Rewrite the part of the data below that begins with the line containing "The height and width of the screenshot is (628, 1076)." and ends with the line containing "point(79,19)" as a numbered list, omitting any blank lines.

[Extracted records start]

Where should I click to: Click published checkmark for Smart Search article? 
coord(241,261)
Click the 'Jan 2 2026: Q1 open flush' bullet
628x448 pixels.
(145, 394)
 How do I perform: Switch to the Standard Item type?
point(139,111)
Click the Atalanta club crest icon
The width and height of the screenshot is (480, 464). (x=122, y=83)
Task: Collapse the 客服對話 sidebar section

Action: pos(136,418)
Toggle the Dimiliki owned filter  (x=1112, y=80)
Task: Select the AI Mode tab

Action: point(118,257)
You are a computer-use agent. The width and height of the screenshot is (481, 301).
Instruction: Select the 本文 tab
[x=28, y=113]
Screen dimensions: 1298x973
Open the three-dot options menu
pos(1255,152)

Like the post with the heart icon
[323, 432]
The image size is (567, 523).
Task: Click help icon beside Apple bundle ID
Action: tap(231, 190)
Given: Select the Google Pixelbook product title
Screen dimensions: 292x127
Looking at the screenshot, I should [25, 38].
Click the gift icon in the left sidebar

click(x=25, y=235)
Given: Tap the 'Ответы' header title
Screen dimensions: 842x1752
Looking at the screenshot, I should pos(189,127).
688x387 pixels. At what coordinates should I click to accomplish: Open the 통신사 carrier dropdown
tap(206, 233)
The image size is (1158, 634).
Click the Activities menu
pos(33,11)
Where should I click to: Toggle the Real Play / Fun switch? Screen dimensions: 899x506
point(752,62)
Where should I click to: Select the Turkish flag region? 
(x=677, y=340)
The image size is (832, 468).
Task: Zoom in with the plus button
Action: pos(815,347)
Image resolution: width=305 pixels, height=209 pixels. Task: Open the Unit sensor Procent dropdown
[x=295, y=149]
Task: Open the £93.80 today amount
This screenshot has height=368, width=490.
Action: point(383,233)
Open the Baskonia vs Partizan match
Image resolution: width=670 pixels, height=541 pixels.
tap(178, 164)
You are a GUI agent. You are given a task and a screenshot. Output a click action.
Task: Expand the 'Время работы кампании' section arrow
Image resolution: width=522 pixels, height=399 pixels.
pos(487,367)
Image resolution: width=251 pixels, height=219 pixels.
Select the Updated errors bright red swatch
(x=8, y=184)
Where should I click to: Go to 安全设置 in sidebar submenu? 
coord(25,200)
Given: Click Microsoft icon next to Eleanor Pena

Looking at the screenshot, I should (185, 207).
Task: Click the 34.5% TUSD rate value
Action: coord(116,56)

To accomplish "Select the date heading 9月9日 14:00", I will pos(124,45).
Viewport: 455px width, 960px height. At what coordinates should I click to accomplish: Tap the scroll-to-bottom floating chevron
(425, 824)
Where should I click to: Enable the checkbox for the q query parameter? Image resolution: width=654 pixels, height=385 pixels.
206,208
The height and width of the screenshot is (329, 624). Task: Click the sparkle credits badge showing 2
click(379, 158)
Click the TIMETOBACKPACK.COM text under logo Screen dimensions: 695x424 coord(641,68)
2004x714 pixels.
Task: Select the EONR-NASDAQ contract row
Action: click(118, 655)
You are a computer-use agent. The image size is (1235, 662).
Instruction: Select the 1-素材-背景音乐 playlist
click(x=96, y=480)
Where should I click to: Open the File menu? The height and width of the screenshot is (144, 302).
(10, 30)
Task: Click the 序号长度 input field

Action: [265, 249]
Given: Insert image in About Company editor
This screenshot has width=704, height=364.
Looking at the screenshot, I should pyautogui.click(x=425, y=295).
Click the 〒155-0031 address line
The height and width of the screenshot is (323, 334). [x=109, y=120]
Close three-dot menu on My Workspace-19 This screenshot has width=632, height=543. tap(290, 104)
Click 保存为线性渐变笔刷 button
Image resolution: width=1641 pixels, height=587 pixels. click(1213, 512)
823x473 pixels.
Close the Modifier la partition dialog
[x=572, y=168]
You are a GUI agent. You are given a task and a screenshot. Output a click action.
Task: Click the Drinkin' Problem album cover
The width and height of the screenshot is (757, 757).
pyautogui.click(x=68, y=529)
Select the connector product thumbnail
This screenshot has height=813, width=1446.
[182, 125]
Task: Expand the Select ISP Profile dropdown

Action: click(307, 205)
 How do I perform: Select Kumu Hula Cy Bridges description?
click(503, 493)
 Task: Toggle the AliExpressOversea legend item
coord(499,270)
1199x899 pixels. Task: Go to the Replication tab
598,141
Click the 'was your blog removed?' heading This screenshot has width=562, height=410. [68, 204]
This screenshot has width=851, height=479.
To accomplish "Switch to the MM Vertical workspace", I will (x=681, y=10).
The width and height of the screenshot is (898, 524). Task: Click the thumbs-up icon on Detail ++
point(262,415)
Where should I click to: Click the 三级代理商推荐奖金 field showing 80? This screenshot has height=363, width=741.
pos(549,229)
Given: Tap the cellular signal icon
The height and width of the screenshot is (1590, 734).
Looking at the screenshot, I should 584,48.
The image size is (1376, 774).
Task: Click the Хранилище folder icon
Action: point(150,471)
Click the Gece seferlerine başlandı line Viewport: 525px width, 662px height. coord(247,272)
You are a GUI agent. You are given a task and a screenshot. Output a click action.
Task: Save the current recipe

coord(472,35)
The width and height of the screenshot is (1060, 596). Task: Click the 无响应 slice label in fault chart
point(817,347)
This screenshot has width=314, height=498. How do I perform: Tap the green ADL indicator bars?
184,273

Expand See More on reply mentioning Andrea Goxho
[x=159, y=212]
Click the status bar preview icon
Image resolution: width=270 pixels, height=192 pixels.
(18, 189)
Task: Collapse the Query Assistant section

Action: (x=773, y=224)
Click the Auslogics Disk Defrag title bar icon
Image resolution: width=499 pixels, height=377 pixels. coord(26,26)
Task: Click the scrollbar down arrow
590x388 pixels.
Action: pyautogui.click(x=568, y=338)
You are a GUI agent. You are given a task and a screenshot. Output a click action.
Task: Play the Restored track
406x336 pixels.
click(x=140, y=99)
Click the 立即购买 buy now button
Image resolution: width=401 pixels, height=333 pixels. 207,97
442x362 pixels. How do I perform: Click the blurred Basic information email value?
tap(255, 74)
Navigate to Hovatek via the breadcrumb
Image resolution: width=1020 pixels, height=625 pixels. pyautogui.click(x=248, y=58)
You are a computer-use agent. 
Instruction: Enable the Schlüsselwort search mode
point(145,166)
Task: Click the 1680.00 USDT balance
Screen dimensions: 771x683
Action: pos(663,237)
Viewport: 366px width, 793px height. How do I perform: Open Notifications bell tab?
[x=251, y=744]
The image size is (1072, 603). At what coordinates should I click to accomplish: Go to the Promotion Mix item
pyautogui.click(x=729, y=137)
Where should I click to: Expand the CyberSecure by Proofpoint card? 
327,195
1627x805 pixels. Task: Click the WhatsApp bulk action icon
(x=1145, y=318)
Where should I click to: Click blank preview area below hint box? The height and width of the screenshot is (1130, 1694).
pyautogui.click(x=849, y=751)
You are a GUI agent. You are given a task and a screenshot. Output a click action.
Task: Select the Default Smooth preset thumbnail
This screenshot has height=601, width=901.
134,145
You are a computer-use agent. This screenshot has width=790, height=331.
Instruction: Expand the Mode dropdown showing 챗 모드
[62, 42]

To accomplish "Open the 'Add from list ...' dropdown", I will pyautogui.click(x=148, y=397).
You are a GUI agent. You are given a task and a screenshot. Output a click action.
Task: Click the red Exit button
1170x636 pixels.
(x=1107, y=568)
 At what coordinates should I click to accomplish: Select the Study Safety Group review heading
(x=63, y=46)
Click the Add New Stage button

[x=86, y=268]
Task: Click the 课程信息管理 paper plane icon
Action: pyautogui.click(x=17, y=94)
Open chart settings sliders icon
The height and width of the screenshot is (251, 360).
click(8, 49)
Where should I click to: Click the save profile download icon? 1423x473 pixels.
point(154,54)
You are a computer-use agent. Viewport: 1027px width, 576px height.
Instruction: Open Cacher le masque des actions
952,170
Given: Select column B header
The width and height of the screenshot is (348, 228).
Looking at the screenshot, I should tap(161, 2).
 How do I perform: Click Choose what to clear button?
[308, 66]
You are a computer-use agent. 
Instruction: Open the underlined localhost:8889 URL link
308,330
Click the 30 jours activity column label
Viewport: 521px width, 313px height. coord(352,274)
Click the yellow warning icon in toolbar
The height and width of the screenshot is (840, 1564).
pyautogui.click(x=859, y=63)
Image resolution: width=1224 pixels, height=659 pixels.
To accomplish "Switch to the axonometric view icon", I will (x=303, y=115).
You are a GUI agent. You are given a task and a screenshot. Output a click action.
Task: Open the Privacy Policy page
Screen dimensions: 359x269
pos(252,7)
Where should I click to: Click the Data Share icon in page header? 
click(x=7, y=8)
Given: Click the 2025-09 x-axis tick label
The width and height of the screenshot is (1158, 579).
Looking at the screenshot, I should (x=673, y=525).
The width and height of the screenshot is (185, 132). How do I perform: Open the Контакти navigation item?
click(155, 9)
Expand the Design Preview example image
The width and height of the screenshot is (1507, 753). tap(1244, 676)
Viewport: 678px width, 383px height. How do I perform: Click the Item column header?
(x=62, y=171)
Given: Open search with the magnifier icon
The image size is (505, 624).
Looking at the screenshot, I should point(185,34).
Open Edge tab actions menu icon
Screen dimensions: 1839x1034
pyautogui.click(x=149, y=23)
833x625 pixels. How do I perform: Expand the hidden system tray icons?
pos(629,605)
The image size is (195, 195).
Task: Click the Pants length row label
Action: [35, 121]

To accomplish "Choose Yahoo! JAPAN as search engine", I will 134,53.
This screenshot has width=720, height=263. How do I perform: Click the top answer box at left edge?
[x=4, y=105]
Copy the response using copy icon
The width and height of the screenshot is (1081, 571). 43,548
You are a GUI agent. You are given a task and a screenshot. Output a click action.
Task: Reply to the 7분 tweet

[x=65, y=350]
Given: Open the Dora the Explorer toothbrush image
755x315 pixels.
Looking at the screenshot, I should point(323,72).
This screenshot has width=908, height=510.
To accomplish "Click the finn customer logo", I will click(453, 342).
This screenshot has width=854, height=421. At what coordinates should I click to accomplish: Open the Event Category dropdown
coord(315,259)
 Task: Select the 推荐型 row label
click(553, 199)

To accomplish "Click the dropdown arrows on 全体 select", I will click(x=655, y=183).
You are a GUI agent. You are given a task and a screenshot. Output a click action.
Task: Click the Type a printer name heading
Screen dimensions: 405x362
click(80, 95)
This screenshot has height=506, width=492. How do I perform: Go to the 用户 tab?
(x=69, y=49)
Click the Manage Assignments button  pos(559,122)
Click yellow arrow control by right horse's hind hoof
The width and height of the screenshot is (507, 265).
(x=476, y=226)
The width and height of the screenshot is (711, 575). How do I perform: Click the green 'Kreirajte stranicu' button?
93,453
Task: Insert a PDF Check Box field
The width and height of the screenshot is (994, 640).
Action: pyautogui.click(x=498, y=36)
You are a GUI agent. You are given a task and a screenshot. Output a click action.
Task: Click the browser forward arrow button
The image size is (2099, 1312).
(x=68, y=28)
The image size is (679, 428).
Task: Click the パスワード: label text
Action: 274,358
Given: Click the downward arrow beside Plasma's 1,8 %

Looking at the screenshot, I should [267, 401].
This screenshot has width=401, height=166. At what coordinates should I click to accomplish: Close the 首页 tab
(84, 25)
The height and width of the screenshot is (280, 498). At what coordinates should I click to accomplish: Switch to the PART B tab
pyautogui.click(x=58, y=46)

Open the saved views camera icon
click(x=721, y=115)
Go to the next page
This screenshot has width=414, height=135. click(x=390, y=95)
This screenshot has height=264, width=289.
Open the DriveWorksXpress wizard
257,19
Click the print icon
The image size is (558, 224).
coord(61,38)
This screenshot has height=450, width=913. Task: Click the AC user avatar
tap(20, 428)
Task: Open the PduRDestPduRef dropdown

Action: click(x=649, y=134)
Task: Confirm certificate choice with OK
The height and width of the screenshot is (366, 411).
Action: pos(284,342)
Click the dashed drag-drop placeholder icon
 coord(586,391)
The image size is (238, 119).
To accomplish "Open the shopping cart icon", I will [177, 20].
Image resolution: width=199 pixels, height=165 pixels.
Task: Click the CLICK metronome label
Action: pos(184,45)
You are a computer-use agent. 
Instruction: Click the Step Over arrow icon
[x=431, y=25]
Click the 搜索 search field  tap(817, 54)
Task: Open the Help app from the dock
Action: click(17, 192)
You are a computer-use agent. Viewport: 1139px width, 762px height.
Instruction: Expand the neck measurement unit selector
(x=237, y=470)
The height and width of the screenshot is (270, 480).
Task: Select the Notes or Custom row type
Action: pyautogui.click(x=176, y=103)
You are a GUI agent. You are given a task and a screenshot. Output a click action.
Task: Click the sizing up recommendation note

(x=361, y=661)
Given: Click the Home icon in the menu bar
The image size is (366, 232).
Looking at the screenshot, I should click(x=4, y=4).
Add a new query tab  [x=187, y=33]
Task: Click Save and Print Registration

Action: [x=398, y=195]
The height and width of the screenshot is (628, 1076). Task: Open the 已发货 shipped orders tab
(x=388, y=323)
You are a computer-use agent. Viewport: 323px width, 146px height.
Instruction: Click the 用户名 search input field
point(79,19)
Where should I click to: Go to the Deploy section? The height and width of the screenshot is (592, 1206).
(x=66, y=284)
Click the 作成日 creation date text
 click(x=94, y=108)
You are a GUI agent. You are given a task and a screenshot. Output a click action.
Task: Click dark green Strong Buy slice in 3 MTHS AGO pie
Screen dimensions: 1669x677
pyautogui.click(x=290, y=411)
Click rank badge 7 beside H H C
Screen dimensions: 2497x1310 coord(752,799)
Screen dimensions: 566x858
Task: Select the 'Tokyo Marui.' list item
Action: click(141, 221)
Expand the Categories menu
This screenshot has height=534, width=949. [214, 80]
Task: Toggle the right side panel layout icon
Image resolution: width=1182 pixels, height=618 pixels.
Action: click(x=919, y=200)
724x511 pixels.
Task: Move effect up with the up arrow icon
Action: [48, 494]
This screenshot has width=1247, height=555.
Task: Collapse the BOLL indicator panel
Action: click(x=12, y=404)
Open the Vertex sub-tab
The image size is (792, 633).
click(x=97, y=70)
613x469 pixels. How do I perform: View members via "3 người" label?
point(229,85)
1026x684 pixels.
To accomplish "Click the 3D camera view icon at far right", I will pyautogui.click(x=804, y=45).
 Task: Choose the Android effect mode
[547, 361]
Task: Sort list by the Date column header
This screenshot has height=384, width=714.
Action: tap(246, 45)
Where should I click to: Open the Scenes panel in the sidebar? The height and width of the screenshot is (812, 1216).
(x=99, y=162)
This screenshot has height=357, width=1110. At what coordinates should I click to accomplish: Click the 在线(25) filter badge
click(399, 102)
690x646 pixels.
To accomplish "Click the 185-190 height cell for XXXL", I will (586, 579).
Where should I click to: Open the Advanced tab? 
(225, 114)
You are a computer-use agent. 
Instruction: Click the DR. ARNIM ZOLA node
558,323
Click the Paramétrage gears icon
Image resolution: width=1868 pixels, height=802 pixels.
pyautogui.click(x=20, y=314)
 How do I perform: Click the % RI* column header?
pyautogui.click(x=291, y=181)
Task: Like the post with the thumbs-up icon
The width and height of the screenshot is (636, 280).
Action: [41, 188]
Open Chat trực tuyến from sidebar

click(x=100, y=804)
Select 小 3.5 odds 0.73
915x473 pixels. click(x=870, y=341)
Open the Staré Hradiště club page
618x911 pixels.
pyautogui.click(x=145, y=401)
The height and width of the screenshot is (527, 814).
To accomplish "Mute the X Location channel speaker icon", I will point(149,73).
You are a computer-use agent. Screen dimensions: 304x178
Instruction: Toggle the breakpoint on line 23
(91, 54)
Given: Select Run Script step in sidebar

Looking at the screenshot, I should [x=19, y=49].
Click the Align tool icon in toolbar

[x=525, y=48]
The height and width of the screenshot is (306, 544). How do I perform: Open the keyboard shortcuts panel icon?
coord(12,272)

[Extracted records end]

=== Exercise result ===
1. The height and width of the screenshot is (628, 1076). Task: Open the 已发货 shipped orders tab
2. (x=388, y=323)
3. You are a computer-use agent. Viewport: 323px width, 146px height.
4. Instruction: Click the 用户名 search input field
5. point(79,19)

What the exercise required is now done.